**Written exercise**
Express each line of the data as one string in a JSON list, omitting any blank lines.

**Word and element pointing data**

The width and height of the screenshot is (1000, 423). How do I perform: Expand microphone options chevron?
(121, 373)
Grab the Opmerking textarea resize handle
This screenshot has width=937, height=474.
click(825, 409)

**Written solution**
[
  "The width and height of the screenshot is (1000, 423). How do I perform: Expand microphone options chevron?",
  "(121, 373)",
  "Grab the Opmerking textarea resize handle",
  "This screenshot has width=937, height=474.",
  "click(825, 409)"
]